Now, just a year later, Bondi is no longer the U.S. Attorney General, and the DOJ lawsuits against Hawaiʻi and Michigan have both failed.
U.S. Senior Judge Helen Gillmor this week dismissed the Trump administration’s case against Hawaiʻi with prejudice. “There is no basis in the complaint to find that a potential lawsuit by the state of Hawaiʻi against fossil fuel entities would predictably result in harm to the United States,” she ruled. While the Trump administration argued that Hawaiʻi “would attempt to regulate greenhouse gases and interstate pollution,” Gillmor pointed out that the state’s lawsuit instead “alleges tortious and deceptive conduct against fossil fuel entities in marketing their products.”

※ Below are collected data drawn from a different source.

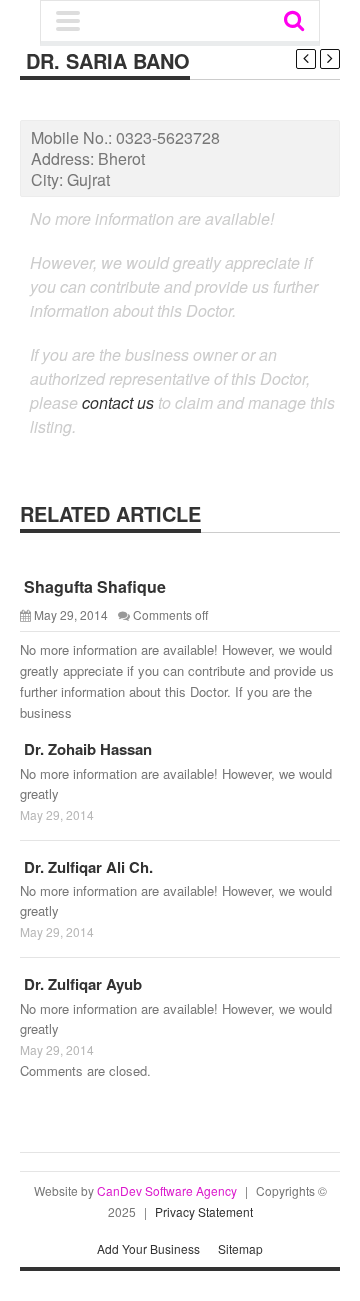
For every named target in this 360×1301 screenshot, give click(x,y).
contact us (118, 402)
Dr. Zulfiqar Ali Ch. (86, 867)
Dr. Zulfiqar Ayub (81, 984)
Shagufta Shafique (93, 586)
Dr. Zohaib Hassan (86, 749)
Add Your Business (148, 1248)
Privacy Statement (204, 1211)
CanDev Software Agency (167, 1190)
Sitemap (240, 1248)
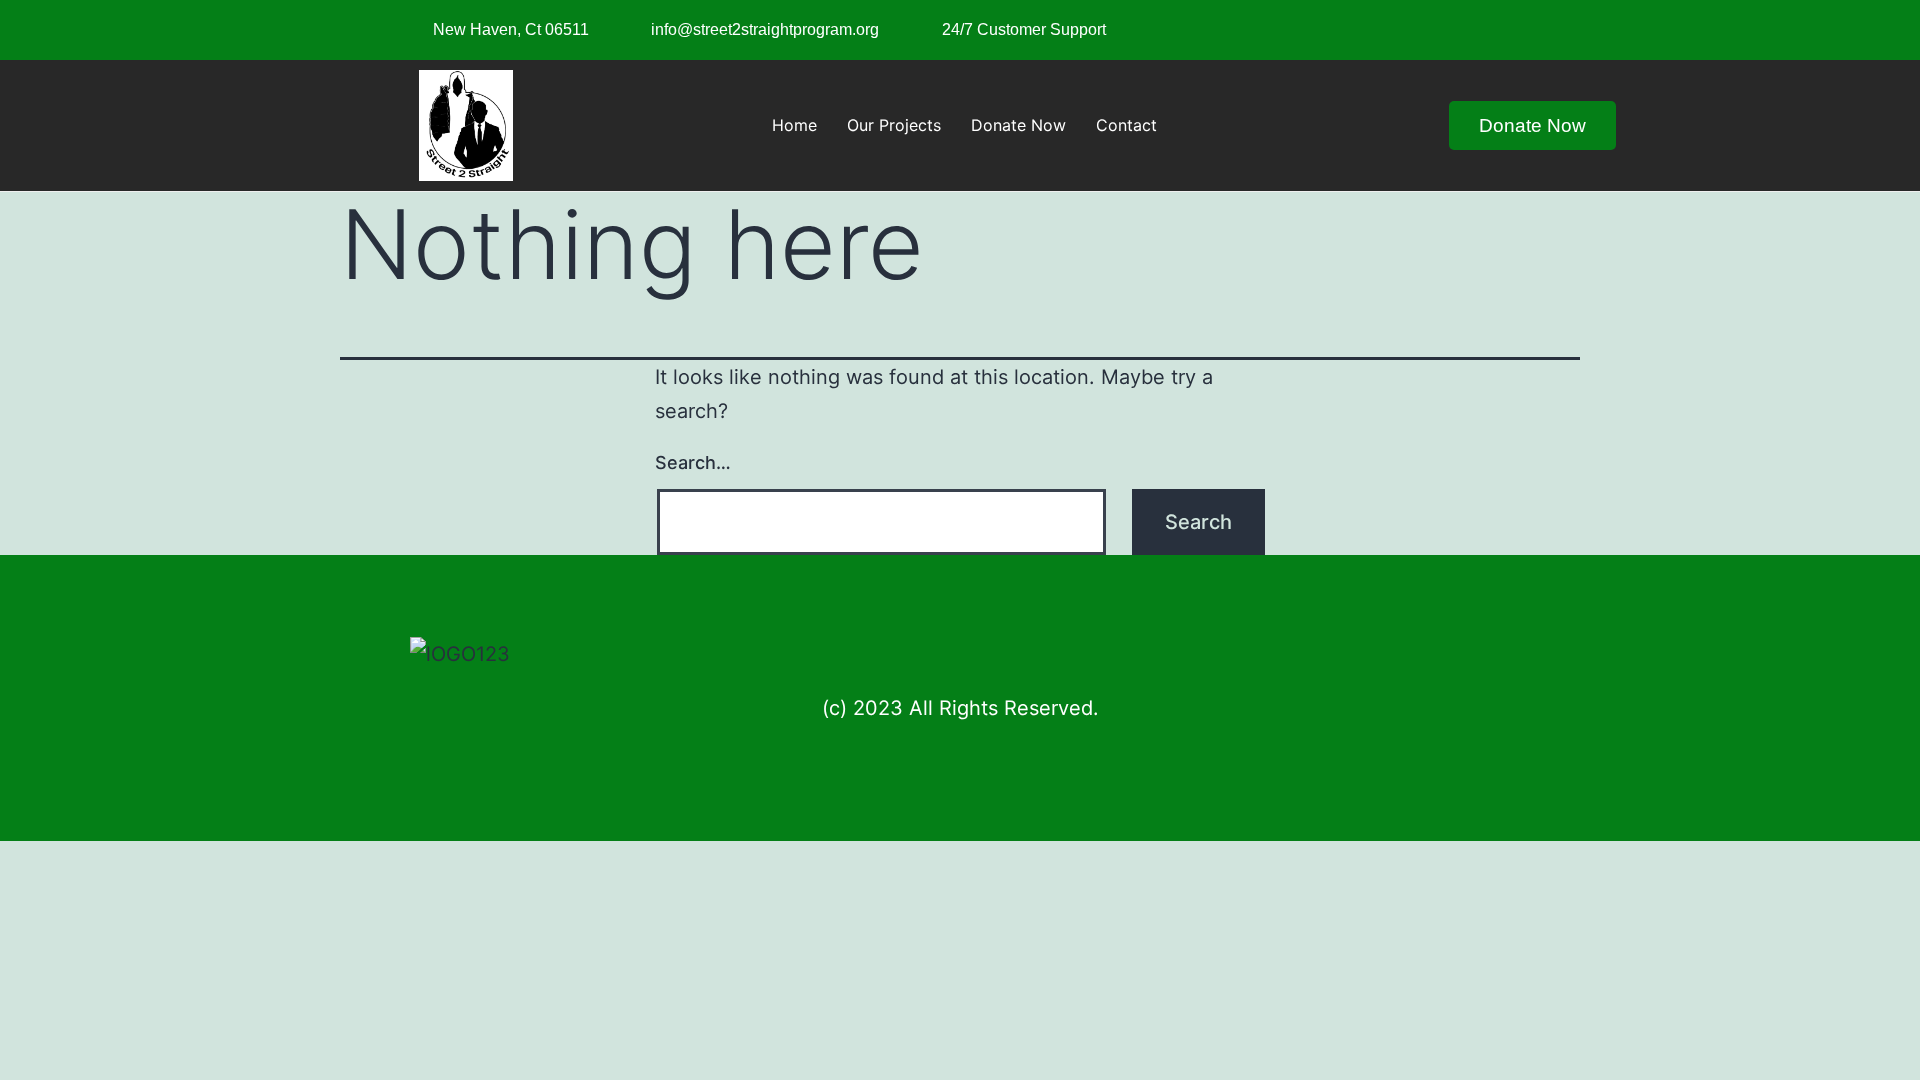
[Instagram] (1493, 25)
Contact (1126, 125)
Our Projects (894, 125)
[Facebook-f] (1452, 25)
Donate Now (1018, 125)
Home (794, 125)
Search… (693, 462)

If the Trump administration had been allowed to successfully block states from taking legal action against corporations, Gillmore found it would have created a dangerous precedent that could allow the federal government to “prevent any state court lawsuit against a private entity so long as the United States alleges that the litigation might interfere with the goals of the executive branch.”
A 2020 lawsuit the City and County of Honolulu filed against many of the same oil majors for damages caused by climate deception is already in discovery and moving toward trial.